READING PASSAGE:
+ + + + +

= Encaprin =

Brand of safety-coated aspirin capsules

Encaprin was a brand of safety-coated aspirin capsules made by Procter & Gamble in the mid-1980s through its Norwich Eaton Pharmaceuticals division. In 1986, the brand was involved in a cyanide poisoning hoax, and its sales never recovered.

==History==

Procter & Gamble submitted a patent application on 14 March 1983 for its new line of over-the-counter micro-granulated aspirin capsules, to be sold under the name Encaprin, chosen for its phonetic similarity to the word aspirin. The product was first released in January 1984 to a lead market in Tucson, Arizona, and saw its national release in early May. A national television advertising campaign began on July 15, 1984, where it was marketed as a fast-acting analgesic, particularly for mild arthritis relief, while being easier on the stomach than traditional or buffered aspirin tablets, due to its distributed aspirin micro-granules.

The brand saw problems early on when a trademark infringement suit was filed by SmithKline Beckman, the makers of Ecotrin, a solid safety-coated aspirin tablet. The ruling sided with Procter & Gamble, and they were allowed to keep the Encaprin name. Success for Encaprin was short-lived, however, as the product faced intense competition from the acetaminophen-containing Tylenol and other aspirin products.

Encaprin's roll-out was further hampered by its timing. The product came onto the national market in May 1984, the same month ibuprofen was approved for over-the-counter sale. Advil, marketed by SKB, along with Bristol Myers's Nuprin, promptly came to market, benefiting from ibuprofen's successful ten-year track record. Advil quickly became a blockbuster perennial brand and genericized trademark itself for ibuprofen.

Despite heavy marketing, consumers saw no real benefit in Encaprin. Commodity drugs such as aspirin were (and are) available at lower cost for higher quantity in their original form, usually tablets. Encaprin was seen as merely a way to give aspirin an unjustified markup. P&G chose to focus more on the drug's coating being easier to stomach rather than the pure efficacy of pain relief their competitors emphasized. In addition to the competition from acetaminophen and ibuprofen, the regular and buffered aspirin brands of the time (including market leader Sterling Drug's Bayer Aspirin) then offered new higher-dose forms of aspirin which provided pain relief, lower stomach discomfort, and lower prices. Or competitors discounted their products to easily fend off P&G's challenge.

Encaprin was soon embroiled in the product tampering scares following the 1982 Chicago Tylenol murders. On March 27, 1986, an anonymous caller phoned P&G's toll-free customer support line, claiming he had placed cyanide in capsules of maximum strength Encaprin in Walgreens pharmacies in Chicago and Detroit, leading Walgreens, Kroger supermarkets and SupeRx drug stores to remove the product from all stores nationally.

Despite there not being any Walgreens stores in Metro Detroit in 1986 and the caller providing a non-existent lot number for the tampered medication, Norwich Eaton issued a recall and advisory cautions were announced. On April 5, 1986, Norwich Eaton and P&G announced that no evidence of tampering had been found, and Encaprin was returned to the shelves. Despite assurances Encaprin was never tampered with, the brand never recovered its sales, and P&G quietly retired it from sale in August 1986.

The Encaprin hoax influenced the 1989 FDA federal guidelines for the manufacture of tamper-proof products, which called for a minimum of two layers of tamper-proof packaging for two-piece capsule products, and the use of tamper-proof capsule sealing technologies.

+ + + + +

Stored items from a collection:

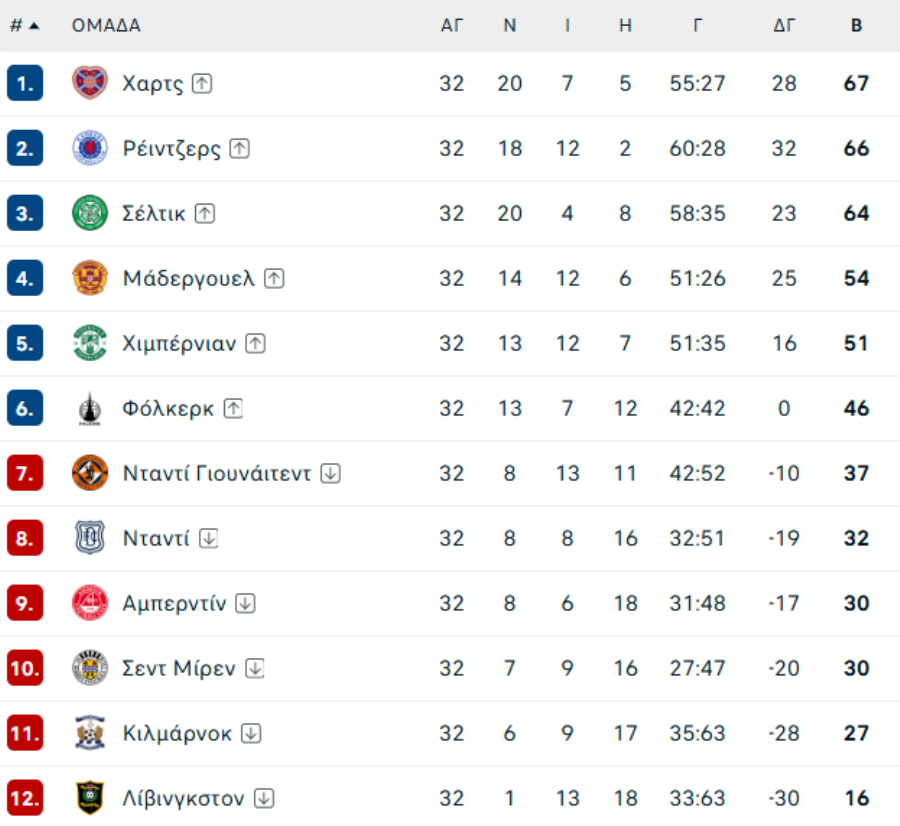The image size is (900, 826).
Task: Click the Motherwell (Μάδεργουελ) club crest
Action: click(90, 278)
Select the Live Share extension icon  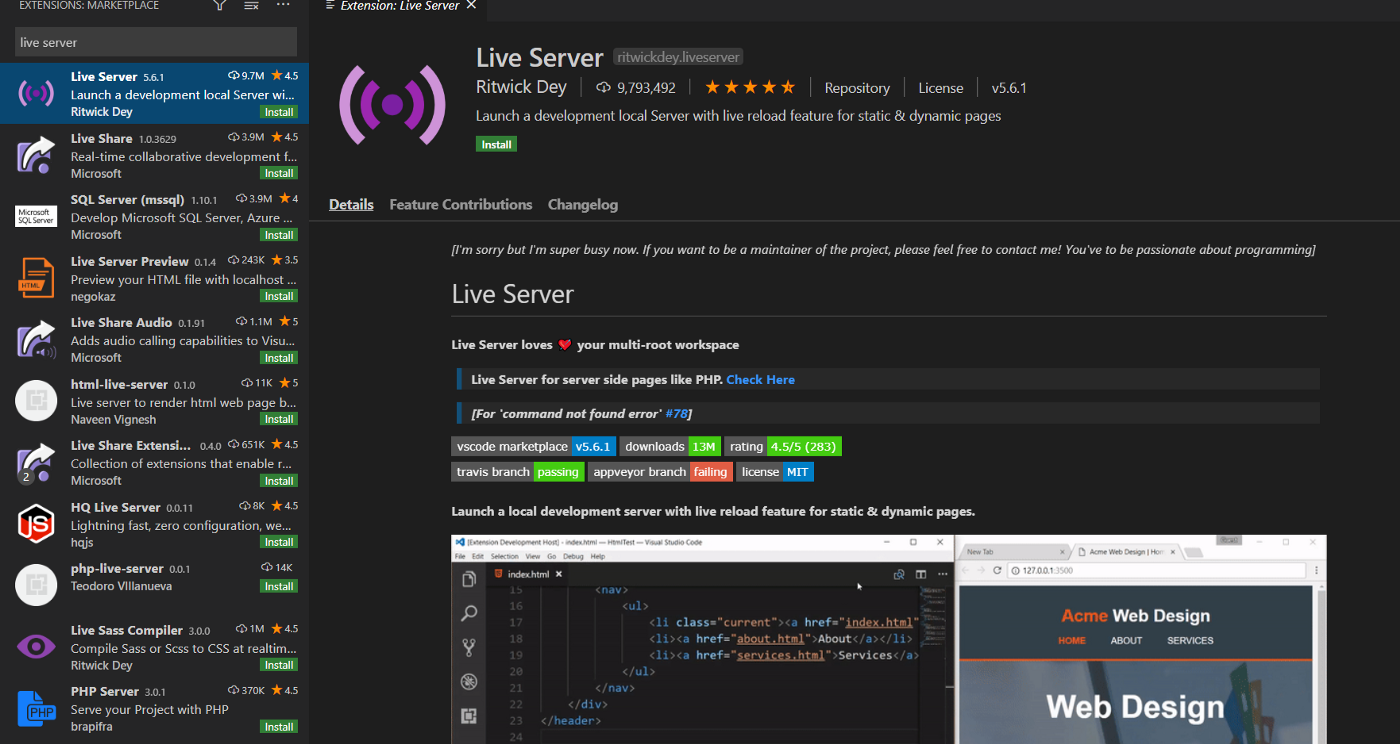coord(36,155)
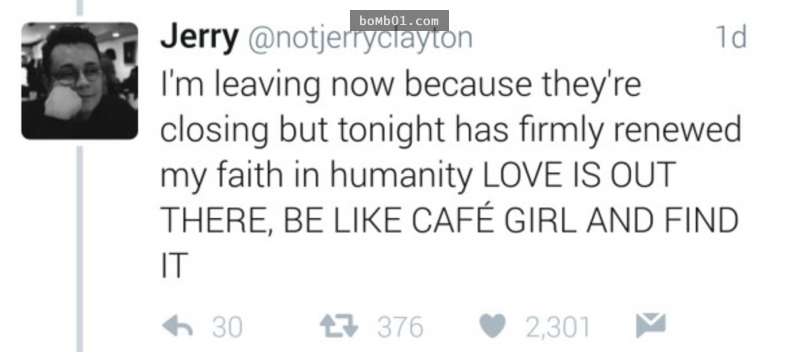Open Jerry's profile picture
This screenshot has height=360, width=800.
pos(80,81)
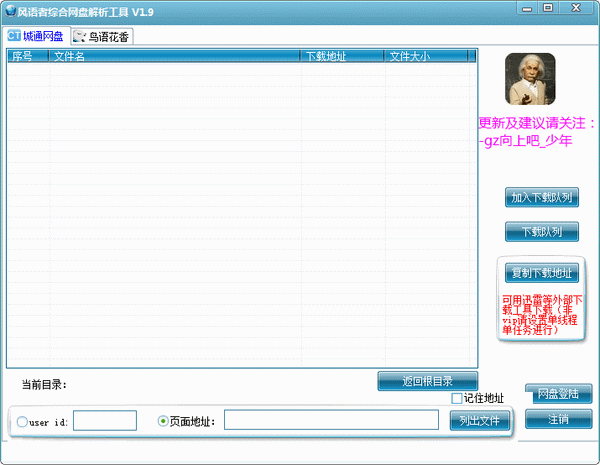
Task: Click the 返回根目录 button
Action: [x=427, y=381]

+ + + + +

TASK REQUIREMENTS:
Decide whether each statement agrees with the text on Encaprin, answering yes or no and quoting the words from the text that settle it.
1. Encaprin's first release was a national one in January 1984.
2. The trademark infringement suit brought by SmithKline Beckman was decided in Procter & Gamble's favor.
3. Procter & Gamble withdrew Encaprin from sale in August 1986.
The entries are separate material and have no connection to the text on Encaprin.

ANSWER SECTION:
1. No: "The product was first released in January 1984 to a lead market in Tucson, Arizona, and saw its national release in early May."
2. Yes: "The ruling sided with Procter & Gamble, and they were allowed to keep the Encaprin name."
3. Yes: "P&G quietly retired it from sale in August 1986."